NSW Supreme Court confirms that ASX-listed companies and their underwriters do not owe shareholders any duty of care in the way they conduct accelerated entitlement offers.

The decision is significant since it is the first time that accelerated entitlement offers have received judicial attention and the decision affirms the appropriateness of this form of capital raising and the way it is conducted.

Over the years, a lot of ink has been spilled debating the fairness of accelerated entitlement offers given the differential treatment between institutional and retail shareholders. Several structures have been developed to overcome the potential disadvantages that can arise, with the most popular (at least from the perspective of retail shareholder advocates) being the PAITREO structure, in which retail shareholders can sell their entitlements on ASX immediately after completion of the institutional offer.

This issue was front and centre in the recent NSW Supreme Court decision in RinRim Pty Ltd v Deutsche Bank AG. The proceedings were brought by a significant shareholder who was treated as a retail shareholder in Primary Health Care’s 2008 accelerated renounceable entitlement offer. The shareholder was eligible to be treated as an institutional shareholder but wasn’t and so claimed for the difference between what its entitlements would have received had they been sold in the institutional bookbuild.

At the time of the AREO, the shareholder held 1.76% of Primary’s total shares, and was the 11th largest shareholder. The shareholder was eligible to acquire approximately $20 million worth of new shares under the AREO, or to renounce that entitlement. The shareholder was not a fund manager or institutional investor and so was not accelerated into the institutional component of the AREO, instead being invited to participate in the retail entitlement offer. The shareholder renounced its entitlements and received $400,000. Had it been invited into the institutional offer and renounced its entitlements, it would have received approximately $4.8 million due to the clearance price in the institutional bookbuild being substantially higher than in the retail bookbuild.

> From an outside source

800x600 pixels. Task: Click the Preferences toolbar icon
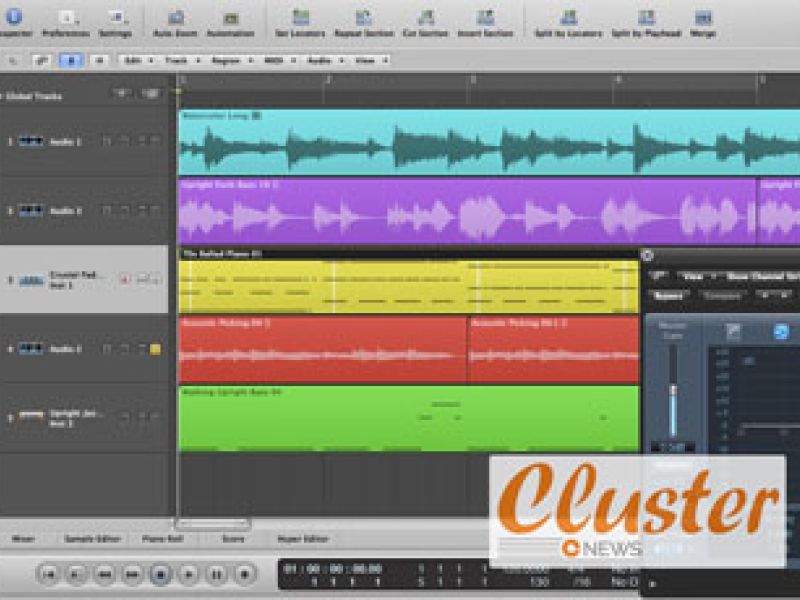[x=66, y=18]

6 years after completion of the AREO, the shareholder brought several claims against the underwriters, as well as Primary, including a claim that the underwriters and Primary owed them a duty of care which they had failed to meet causing them loss. This duty of care was said to have required Primary and the underwriters to have invited the shareholder into the institutional offer or to have notified it that it could contact the underwriters to seek inclusion.

The shareholder was unsuccessful. The Court confirmed that neither Primary nor the underwriters owed a duty of care to any shareholders in connection with the conduct of the offer.

The key takeaways for issuers and underwriters alike are:

  1. (No right to be accelerated) provided that the terms of the offer leave it to the discretion of the issuer or the underwriters to designate a person as an “institutional shareholder”, then shareholders not have any inherent “right” to be accelerated into the institutional component of an accelerated entitlement offer (even if they are investors who are exempt from the requirement to receive a prospectus). There is no obligation to contact all institutional shareholders or to accelerate all exempt investors
  2. (No duty of care) the Court was reluctant to recognise a new form of duty for a number of reasons, including that doing so would:

a) make underwriting either more expensive or make AREOs as a form of capital raising unattractive and less obtainable. This demonstrates judicial support for the benefits of an AREO structure; and

b) be unreasonable. To require underwriters to conduct an investigation to ascertain whether each and every shareholder of an issuer was a “sophisticated investor” or “professional investor” under the Corporations Act would be unreasonable (especially having regard to the time available to conduct this exercise, whilst still complying with internal “on-boarding” requirements which are necessary for any investors who are not pre-existing clients of the underwriters).

The shareholder has filed a notice of intention to appeal and so the NSW Court of Appeal may get to consider these issues again.

Based on the decision there are a number of practices (all of which are customary) which are important to bear in mind when conducting accelerated renounceable offers:

  • Any definition of an “Institutional Shareholder” in offer documents should import a discretion on the issuer or underwriters to determine who meets that definition.
  • Offer documents and ASX announcements which explain how to participate in an offer should also include wording whereby the applicant acknowledges that the determination of eligibility of investors for the purposes of the institutional or retail components of the entitlement offer is determined by reference to a number of matters, including legal and regulatory requirements, logistical and registry constraints and the discretion of the issuer and / or the underwriters.
  • In the announcement for the offer, include language which encourages shareholders to contact the share registry or their stockbroker, accountant or other professional adviser if they have any questions about how to participate in the offer.
  • It is helpful to ensure that the underwriting agreement doesn’t impose any obligation on the underwriters (or the issuer) to ensure that all exempt investors are treated as institutional investors. Likewise, any mandate letter or underwriting agreement should expressly state that underwriters do not owe any fiduciary duties to the issuer (and it would also be useful to have the issuer acknowledge that no fiduciary duties are owed by the underwriters to any other person either).